Mia madre del resto non mi ha certo insegnato come si gioca, come si scherza, come si fanno i dispetti, come si affronta con leggerezza la vita. Mia madre non mi ha detto “si fa così”. Ha fatto così e “il così” era bello. E io, semplicemente, ho imparato…
Contagiato. Contagiato mille volte. Vuoi vedere che mi sono dedicato al pedagogico cercando di capire come si possano insegnare le cose proprio perché nella vita ho sperimentato come si faccia a impararle anche se gli altri non si sforzano di insegnartelo o si sforzano di insegnarti tutt’altro?
Possibile.
Però non è stato così per tutto. Ad esempio mia madre mi ha insegnato ad andare in bicicletta. Proprio insegnato intendo, non è che lei ci andava e io ho imparato guardandola. No. Mi ricordo benissimo quando mi ha piazzato sulla mia “quattordici” fiammante e mi ha detto per l’appunto fai così e cosà, tenendomi in un certo modo, dicendomi certe cose, lasciando prima la rotella di supporto e a un certo punto togliendomela perché era sicura che ce l’avrei fatta senza.
E mi ricordo anche di mio padre, maestro elementare, quando mi ha insegnato a leggere e scrivere. Avevo quattro anni e mezzo e giocavo con le matite forse, e lui mi disse se volevo imparare. Io, ingenuo, gli dissi naturalmente di sì. E furono giorni e settimane, non ricordo quanto durò, faticose e difficili. Mi disse fai così e così. Soprattutto mi disse, come era suo stile, non fare così e non fare così. E alla fine imparai.

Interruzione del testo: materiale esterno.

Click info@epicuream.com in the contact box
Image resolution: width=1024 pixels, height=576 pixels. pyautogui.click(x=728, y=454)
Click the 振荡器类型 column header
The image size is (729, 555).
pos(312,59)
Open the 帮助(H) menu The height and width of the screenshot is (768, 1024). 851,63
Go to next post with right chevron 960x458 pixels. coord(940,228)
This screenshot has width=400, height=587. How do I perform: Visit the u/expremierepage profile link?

Certo, a distanza di anni posso dire che se mi fosse capitato con la bicicletta o, soprattutto, con la difficile arte del segno scritto, quello che mi sarebbe capitato tre decenni dopo con il laccetto della coda, sarei stato molto più contento. Però non è successo, e dubito moltissimo sarebbe mai potuto accadere.

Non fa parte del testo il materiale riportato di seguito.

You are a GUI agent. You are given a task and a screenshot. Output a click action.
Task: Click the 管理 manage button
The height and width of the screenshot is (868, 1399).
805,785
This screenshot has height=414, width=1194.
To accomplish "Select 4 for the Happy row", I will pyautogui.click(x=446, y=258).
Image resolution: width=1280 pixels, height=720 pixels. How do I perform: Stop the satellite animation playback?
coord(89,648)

Ho paura di essermi dato la zappa sui piedi. In pratica ho sostenuto che sinchè si tratta di apprendere competenze relativamente semplici, l’osservazione può bastare, quando però le competenze da acquisire sono appena un po’ più complesse è necessaria un’intenzionalità didattica da parte di qualcuno che si assume il compito di insegnartele. Per tutte le altre cose invece, sentimenti, valori, atteggiamenti, comportamenti vari, è inutile ogni velleità educativa, perché tanto ognuno di noi impara da ciò che vede e sente, indipendentemente da ciò che gli altri gli vogliono far vedere o sentire.
Saranno contenti i mujjaidin dell’istruzione. Quelli che l’educazione sa comunque e sempre di stantio e soprattutto di ideologico, che va lasciata accadere punto e basta, concentrando invece l’attenzione sulle capacità strumentali che non si possono acquisire da soli e che occorre dare la possibilità a tutti di possedere.
Prego, a buon rendere."

Igor Salomone - Con occhi di padre - Erickson, II edizione 2011

Sergio
28-09-2012, 20:57
sulla scia di Zigulì e pungolata da Franco Bomprezzi ho letto anche io questo libro,devo dire che alcune parti mi sono risultate un po' pesanti.